SELECTED PASSAGE ::
It's perfect! Love the baby Khan


----------



## Ania's Mommy

Changed my mind. I'm gonna go with this one because it's probably my favorite picture of Ania EVER!


----------



## hmbutler

These puppies are way too cute, no idea how I am going to vote!!

Question though...

*DAVID: WHERE IS BABY TOBI???*


----------



## DandD

So much cuteness I can hardly stand it!!!!!

Who else has puppy fever after looking at all of these?


----------



## magicre

DandD said:


> So much cuteness I can hardly stand it!!!!!
> 
> Who else has puppy fever after looking at all of these?


i've been having puppy fever for a while, since i found a lowchen breeder right up the street from me. 

but i'd have to knock off malia or bubba....well malia, since she's old....but i think honey would not be happy if i did that.

of course, she is very whiny and gets on my last nerve sometimes....LOL

ania's mommy.....ania is sooooooooooooooooooooooooooooo cute.


----------



## Dude and Bucks Mamma




----------



## Herzo

I can tell you I have puppy fever. I knew this month would be hard. I can't remember if I said anything on this forum but I saw a liver colored toy Schnauzer the other day supper cute and they don't shed. Now that's on my list, it just keeps getting longer.


----------



## magicre

Herzo said:


> I can tell you I have puppy fever. I knew this month would be hard. I can't remember if I said anything on this forum but I saw a liver colored toy Schnauzer the other day supper cute and they don't shed. Now that's on my list, it just keeps getting longer.


lalalalalalala


----------



## DandD

I'm not sure if I'm too late but what the heck. It was really hard to find one of Daisy by herself and I know it's not the greatest quality but I just had to be a part of the puppy sharing :biggrin:

She's almost 4 months old here.


----------



## rannmiller

Ania's Mommy said:


> Changed my mind. I'm gonna go with this one because it's probably my favorite picture of Ania EVER!

DATA BLOCK ::
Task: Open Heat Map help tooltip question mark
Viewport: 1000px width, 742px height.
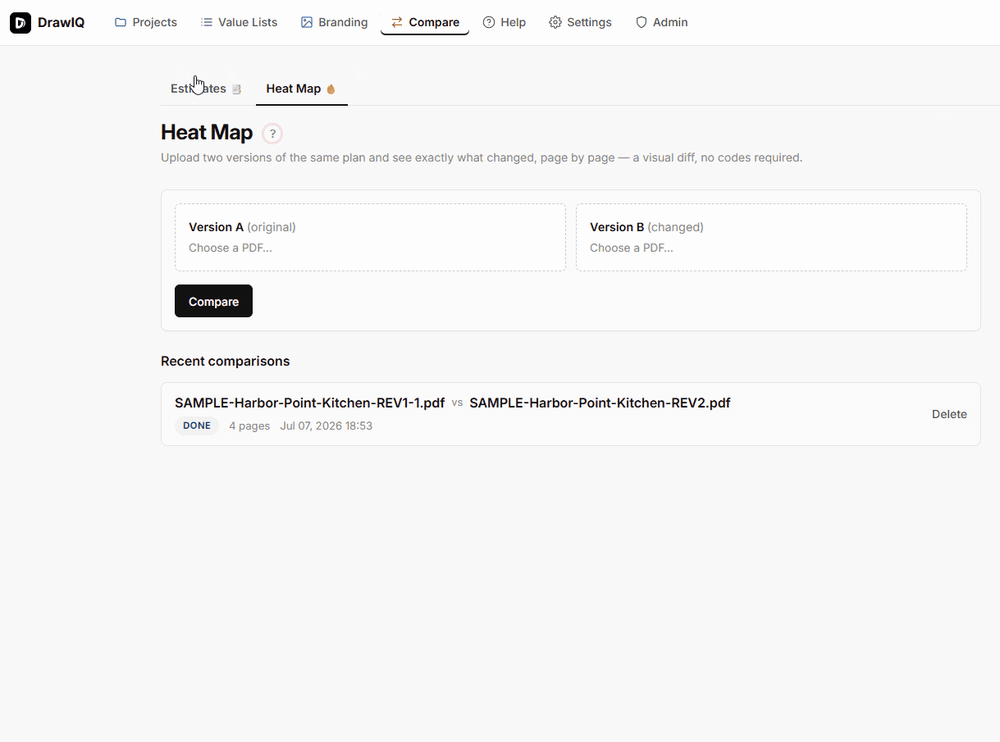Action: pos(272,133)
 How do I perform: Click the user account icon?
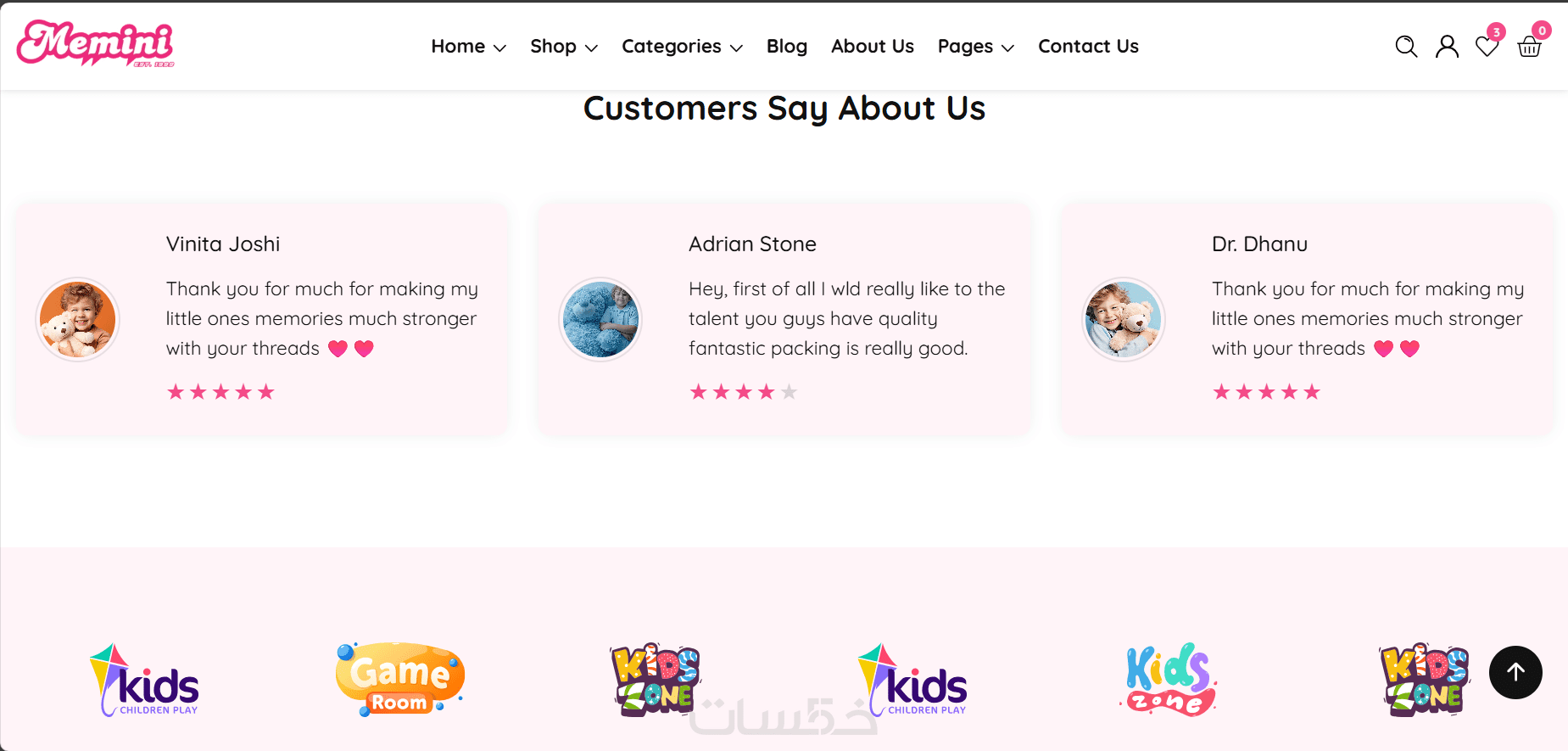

REQUIRED WORK ::
Write out the part of the puppy forum thread that starts with "i've been having" and goes on through "i did that.", word for word.

RESPONSE FOR THIS EXERCISE ::
i've been having puppy fever for a while, since i found a lowchen breeder right up the street from me. 

but i'd have to knock off malia or bubba....well malia, since she's old....but i think honey would not be happy if i did that.